According to an example embodiment of the present invention, the method may further comprise the following step:


Initiating an alert if the memory access error was detected.


This may be advantageous in that a user is notified and may initiate an appropriate countermeasure accordingly.


In another aspect of the present invention, a computer program may be provided, in particular a computer program product, comprising instructions which, when the computer program is executed by a computer, cause the computer to carry out the method according to the present invention. Thus, the computer program according to the present invention can have the same advantages as have been described in detail with reference to a method according to the present invention.


In another aspect of the present invention, an apparatus for data processing may be provided, which is configured to execute the method according to the present invention. As the apparatus, for example, a computer can be provided which executes the computer program according to the present invention. The computer may include at least one processor that can be used to execute the computer program. Also, a non-volatile data memory may be provided in which the computer program may be stored and from which the computer program may be read by the processor for being carried out.


According to another aspect of the present invention, a computer-readable storage medium may be provided which comprises the computer program according to the present invention and/or instructions which, when executed by a computer, cause the computer to carry out the steps of the method according to the present invention. The storage medium may be formed as a data storage device such as a hard disk and/or a non-volatile memory and/or a memory card and/or a solid state drive. The storage medium may, for example, be integrated into the computer.


Furthermore, the method according to the present invention may be implemented as a computer-implemented method.


Further advantages, features and details of the present invention will be apparent from the following description, in which example embodiments of the present invention are described in detail with reference to the figures. In this context, the features disclosed herein may each be essential to the present invention individually or in any combination.





BRIEF DESCRIPTION OF THE DRAWINGS


FIG. 1 shows a method, computer program, a storage medium and apparatus according to embodiments of the present invention.



FIG. 2 shows an architecture for a framework for detecting memory access errors according to embodiments of the present invention.
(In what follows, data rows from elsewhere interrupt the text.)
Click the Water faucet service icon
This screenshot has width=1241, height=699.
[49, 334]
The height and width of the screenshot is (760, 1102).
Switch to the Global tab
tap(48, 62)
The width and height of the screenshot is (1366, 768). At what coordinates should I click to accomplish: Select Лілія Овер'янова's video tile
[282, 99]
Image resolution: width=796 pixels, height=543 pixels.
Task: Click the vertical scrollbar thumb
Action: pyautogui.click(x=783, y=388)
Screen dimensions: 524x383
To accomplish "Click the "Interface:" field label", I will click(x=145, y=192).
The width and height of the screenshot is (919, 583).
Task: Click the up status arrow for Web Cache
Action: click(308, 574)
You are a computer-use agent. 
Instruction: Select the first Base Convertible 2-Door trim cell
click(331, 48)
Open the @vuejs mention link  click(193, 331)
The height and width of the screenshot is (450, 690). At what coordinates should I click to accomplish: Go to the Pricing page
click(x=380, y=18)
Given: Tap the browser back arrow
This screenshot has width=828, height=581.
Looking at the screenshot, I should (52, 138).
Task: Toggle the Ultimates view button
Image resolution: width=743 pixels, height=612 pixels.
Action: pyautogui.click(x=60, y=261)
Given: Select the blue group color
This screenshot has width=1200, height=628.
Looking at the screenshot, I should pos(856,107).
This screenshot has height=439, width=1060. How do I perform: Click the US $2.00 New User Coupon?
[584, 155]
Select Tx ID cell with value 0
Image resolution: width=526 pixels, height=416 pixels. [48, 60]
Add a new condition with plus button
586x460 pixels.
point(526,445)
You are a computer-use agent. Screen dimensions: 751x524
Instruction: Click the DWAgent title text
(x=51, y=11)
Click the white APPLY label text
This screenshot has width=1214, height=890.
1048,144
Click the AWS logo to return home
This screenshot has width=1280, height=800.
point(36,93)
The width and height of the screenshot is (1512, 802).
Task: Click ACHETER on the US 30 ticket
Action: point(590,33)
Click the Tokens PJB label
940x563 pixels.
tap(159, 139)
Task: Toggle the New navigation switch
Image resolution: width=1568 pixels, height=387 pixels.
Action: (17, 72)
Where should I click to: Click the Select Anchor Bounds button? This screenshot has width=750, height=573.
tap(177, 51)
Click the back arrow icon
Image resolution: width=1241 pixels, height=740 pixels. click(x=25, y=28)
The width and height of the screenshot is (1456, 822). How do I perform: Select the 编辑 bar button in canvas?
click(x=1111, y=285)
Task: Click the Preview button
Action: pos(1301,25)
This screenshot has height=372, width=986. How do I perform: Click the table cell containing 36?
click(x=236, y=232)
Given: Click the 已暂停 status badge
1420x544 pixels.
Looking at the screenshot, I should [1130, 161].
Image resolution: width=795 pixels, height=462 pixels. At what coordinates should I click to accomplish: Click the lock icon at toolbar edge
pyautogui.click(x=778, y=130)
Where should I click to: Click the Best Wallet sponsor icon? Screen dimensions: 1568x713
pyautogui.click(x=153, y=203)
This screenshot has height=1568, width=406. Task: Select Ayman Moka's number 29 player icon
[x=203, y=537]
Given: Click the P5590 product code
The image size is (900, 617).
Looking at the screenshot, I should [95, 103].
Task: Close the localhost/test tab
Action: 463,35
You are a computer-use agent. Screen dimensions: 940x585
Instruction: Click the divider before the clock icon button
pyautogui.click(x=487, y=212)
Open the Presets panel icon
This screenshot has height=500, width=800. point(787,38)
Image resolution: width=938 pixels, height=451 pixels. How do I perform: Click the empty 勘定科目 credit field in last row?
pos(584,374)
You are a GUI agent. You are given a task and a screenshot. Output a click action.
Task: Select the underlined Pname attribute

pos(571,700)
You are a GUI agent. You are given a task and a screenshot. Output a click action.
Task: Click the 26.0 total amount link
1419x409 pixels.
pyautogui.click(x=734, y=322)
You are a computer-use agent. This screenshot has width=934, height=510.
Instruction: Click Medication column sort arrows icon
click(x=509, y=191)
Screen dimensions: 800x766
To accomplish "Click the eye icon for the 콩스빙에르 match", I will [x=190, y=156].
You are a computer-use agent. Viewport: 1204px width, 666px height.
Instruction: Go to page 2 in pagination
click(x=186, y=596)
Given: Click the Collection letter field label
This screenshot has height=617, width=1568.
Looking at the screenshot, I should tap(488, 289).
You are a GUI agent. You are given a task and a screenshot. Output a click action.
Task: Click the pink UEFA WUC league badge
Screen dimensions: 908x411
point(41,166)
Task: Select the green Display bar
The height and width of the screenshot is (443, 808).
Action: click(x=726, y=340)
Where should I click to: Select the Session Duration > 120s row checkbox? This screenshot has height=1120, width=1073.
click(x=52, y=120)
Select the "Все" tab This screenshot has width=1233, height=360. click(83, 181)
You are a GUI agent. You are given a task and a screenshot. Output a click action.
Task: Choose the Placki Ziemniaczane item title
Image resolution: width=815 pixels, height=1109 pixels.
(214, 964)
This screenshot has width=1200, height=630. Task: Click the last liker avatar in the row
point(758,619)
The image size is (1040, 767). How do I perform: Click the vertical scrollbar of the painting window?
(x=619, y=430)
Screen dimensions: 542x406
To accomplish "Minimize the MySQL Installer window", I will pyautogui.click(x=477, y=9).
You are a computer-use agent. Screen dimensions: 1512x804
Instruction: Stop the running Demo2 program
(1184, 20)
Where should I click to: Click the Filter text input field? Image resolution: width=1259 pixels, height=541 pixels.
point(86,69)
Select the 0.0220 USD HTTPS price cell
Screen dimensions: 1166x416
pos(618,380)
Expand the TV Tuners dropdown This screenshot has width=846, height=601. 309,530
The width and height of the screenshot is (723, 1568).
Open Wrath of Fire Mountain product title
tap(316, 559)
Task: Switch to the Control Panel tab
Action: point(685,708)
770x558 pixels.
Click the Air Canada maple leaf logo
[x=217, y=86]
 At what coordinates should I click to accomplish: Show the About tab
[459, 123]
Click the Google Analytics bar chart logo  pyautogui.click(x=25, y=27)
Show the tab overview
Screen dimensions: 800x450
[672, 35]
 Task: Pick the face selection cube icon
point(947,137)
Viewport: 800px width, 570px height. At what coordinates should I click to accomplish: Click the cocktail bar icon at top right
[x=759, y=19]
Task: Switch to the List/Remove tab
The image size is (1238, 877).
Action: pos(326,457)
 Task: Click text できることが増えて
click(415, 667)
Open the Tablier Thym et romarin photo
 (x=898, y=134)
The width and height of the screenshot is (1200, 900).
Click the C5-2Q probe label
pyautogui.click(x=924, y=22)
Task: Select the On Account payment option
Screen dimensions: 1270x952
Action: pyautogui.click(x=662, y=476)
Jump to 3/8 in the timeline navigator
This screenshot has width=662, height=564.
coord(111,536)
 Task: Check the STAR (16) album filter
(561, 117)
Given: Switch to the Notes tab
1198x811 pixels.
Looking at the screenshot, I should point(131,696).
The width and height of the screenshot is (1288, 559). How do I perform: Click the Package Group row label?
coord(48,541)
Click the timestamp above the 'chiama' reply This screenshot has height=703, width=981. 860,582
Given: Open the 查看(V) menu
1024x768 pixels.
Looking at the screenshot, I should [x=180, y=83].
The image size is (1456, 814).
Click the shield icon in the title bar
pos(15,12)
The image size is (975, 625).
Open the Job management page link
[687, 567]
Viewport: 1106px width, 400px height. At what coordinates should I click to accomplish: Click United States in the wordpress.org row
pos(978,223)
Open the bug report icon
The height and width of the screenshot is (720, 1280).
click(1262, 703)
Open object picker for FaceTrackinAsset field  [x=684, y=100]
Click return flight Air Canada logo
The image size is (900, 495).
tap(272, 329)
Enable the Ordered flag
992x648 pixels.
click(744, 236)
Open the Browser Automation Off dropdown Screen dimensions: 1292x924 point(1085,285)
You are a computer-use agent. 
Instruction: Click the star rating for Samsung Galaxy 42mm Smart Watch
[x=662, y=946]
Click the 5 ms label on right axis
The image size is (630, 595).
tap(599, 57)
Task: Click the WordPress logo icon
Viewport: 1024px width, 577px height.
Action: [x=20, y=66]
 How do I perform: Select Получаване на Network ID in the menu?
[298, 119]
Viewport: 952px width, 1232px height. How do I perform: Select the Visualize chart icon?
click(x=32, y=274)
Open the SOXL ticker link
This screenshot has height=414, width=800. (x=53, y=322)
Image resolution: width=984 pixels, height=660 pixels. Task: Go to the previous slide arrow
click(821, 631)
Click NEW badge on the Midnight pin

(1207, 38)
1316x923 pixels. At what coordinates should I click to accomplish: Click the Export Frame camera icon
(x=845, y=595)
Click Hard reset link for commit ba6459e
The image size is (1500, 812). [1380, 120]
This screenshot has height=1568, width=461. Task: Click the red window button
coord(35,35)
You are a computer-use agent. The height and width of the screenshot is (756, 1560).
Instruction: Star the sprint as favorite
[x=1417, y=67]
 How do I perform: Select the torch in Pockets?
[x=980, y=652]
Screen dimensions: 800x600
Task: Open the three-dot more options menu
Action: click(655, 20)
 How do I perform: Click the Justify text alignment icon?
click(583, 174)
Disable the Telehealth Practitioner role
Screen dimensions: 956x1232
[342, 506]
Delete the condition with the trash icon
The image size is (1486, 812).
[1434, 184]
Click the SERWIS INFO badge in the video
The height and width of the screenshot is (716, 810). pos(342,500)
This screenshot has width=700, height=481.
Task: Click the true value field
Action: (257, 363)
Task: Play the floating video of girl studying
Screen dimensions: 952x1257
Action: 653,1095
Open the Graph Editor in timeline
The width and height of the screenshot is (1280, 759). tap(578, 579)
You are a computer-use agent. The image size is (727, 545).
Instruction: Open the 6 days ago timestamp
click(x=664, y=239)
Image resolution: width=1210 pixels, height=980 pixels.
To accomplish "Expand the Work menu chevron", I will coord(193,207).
DETAILED DESCRIPTION OF EXAMPLE EMBODIMENTS


FIG. 1 shows a method 100, a computer program 20, a storage medium 15 and an apparatus 10 according to embodiments of the present invention.


The method 100 for detecting a memory access error 8 in a multi-threaded application according to the embodiment shown in FIG. 1 comprises the following steps. In a first step 101, the multi-threaded application is converted to a bytecode representation 3 thereof. In a second step 102, the bytecode representation 3 is profiled to determine at least one shared memory access point by at least two threads 4 of the bytecode representation 3. In a third step 103 a delay time frame is injected into a respective memory access operation to the shared memory access point by at least one thread 4 of the at least two threads 4. In a fourth step 104, accesses of the at least two threads 4 to the shared memory access point are monitored during the delay time frame to detect the memory access error 8.



FIG. 2 shows an architecture 1 for a framework for detecting memory access errors 8 according to embodiments of the present invention. On the left side of FIG. 2, the profiling step 102 according to an embodiment is depicted. The bytecode representation 3 may be an input to a batched balanced instrument 2. Further, multiple threads 4 of the application may be executed on different devices 5 to detect conflicting memory accesses 6, i.e. shared memory access points. The conflicting memory accesses 6 and the bytecode representation 3 may then be an input to a batched stochastic instrument 7 to perform the detection step 103 according to an embodiment. Again, multiple threads 4 may be executed on the different devices 5 to then detect the memory access error 8.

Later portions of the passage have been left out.